Workshop is a verb. You knew that. As in people workshop a story or poem or chunk of a novel. Who does this? And why?
You've got the sensitive, thin skin of an artist and you think you need toughening. You have a manuscript that you secretly think is the best piece of fiction ever written and you're dying for someone else to read it and comment (oh, oh, sounds like a blog). So you sign up for a workshop. This will answer both requirements. Believe me. You'll discover that you've written something for which the highest and best use is lining the kitty box, and in the process of this discovery, you'll develop, well, not thick skin, exactly, but the kind of calluses that protect against blisters on the feet by supplanting their supperating agony with a material as impervious as leather.
So, knowing all this--and being certain I haven't written the best piece of fiction since, um, Cloud Atlas--why have I signed up for a six week workshop?
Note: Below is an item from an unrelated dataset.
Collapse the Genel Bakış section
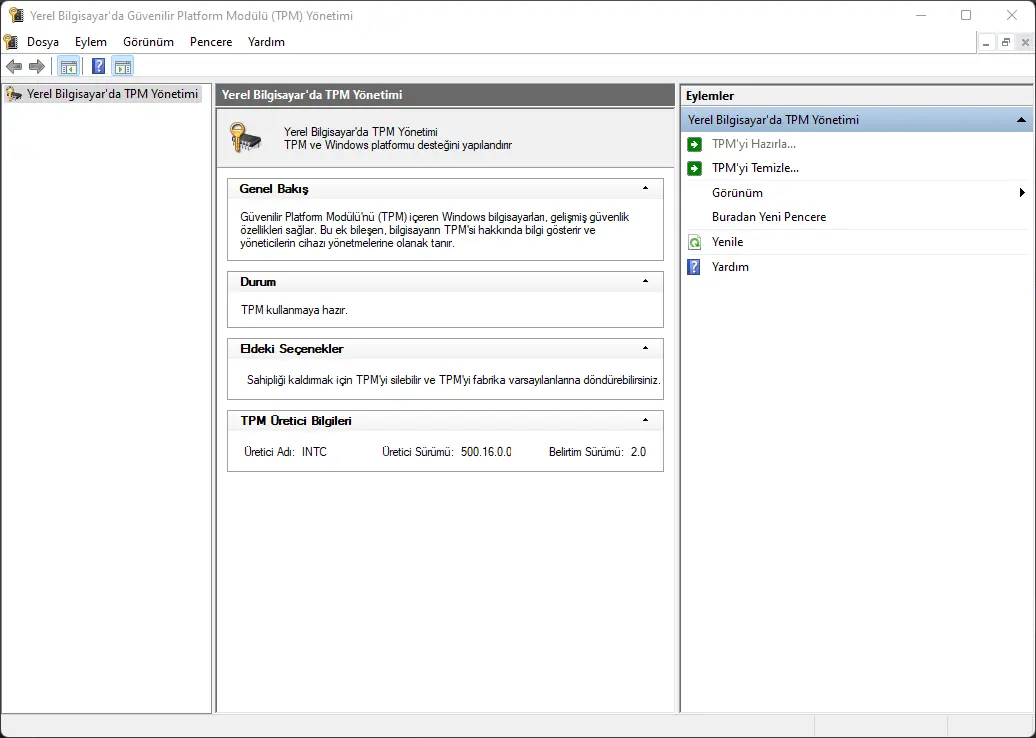Image resolution: width=1036 pixels, height=738 pixels. pos(646,188)
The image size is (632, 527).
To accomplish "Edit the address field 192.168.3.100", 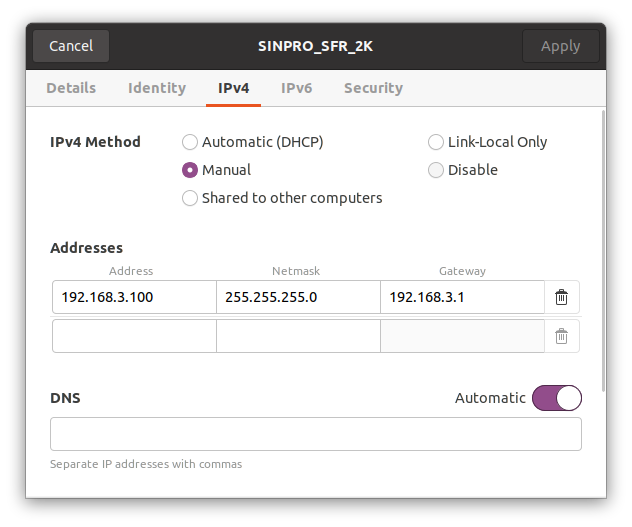I will point(134,297).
You think I am going to provide an answer here? You think I have an answer?
Plus (there's always a plus, I find) you get to read the work in process of other people, strangers, you hope. I hope, at any rate, and therein lies a short tale.
At the first meeting of this workshop last Wednesday, we all introduced ourselves. A pleasant group of five women and two men, one of whom is the leader, the prof, a published award-winning author. We hear each other's names, mostly first names, but surnames in a couple of cases. I expect unfamiliarity and that is what I get. Watch out for those expectations.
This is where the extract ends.